TASK BRIEF:
Every line below that holds the string "title" must be copied.

DATA PROVIDED:
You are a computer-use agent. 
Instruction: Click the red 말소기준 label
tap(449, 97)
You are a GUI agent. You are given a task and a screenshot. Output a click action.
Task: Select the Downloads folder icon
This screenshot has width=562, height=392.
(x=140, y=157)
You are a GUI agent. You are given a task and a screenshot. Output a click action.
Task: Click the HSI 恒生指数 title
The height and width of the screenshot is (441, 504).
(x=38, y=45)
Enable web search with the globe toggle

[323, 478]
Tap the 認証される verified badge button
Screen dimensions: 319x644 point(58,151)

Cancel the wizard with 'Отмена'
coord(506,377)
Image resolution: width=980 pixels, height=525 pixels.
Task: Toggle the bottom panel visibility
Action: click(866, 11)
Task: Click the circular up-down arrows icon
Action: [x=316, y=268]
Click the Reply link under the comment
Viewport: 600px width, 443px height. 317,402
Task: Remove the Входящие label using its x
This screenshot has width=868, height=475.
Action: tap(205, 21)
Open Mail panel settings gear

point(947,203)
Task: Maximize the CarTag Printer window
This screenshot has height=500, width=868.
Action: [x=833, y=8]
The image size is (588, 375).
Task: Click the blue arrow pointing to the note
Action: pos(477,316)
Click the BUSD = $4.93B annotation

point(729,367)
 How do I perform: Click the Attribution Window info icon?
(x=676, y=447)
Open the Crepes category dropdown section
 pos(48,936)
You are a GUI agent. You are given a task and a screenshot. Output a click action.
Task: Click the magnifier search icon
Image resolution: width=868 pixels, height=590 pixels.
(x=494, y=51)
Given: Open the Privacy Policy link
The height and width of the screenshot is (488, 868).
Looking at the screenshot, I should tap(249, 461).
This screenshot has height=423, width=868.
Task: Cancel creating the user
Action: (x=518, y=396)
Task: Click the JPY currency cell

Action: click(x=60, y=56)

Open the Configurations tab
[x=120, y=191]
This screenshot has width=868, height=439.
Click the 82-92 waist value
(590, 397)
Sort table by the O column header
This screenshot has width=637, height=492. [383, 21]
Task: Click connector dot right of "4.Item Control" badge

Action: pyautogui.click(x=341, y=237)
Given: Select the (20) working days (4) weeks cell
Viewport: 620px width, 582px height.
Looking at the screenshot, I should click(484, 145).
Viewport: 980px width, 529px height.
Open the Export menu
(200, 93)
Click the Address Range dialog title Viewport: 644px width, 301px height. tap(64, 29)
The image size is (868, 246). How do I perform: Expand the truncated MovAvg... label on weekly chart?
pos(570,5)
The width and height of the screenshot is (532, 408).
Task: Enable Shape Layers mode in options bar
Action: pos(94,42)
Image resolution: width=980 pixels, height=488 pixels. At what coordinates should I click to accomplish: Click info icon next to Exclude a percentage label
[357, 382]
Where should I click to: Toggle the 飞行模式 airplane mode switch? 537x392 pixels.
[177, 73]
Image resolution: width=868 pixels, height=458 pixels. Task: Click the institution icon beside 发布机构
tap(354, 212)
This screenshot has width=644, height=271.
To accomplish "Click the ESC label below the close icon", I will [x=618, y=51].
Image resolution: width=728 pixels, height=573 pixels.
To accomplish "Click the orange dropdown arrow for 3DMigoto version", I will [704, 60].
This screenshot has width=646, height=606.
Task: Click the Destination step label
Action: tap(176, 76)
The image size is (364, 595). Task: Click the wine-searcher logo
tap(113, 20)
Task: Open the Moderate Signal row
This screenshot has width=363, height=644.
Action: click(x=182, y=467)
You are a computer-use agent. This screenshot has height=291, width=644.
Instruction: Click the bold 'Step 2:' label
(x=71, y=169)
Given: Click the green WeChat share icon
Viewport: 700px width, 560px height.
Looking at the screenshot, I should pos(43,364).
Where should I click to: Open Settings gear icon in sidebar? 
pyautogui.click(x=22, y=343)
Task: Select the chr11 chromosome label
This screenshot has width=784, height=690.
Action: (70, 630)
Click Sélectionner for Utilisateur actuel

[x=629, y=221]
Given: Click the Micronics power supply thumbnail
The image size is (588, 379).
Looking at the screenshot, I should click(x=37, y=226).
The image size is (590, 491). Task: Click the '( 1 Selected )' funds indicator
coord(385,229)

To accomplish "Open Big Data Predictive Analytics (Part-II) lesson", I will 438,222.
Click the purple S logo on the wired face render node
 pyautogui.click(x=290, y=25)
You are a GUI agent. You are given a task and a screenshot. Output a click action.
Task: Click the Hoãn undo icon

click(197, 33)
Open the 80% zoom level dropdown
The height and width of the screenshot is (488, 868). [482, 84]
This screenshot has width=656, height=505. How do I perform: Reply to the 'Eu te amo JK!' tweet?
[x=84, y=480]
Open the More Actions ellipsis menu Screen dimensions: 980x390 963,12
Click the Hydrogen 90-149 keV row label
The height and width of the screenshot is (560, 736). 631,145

TASK ANSWER:
Task: Click the HSI 恒生指数 title
Click the Address Range dialog title Viewport: 644px width, 301px height. tap(64, 29)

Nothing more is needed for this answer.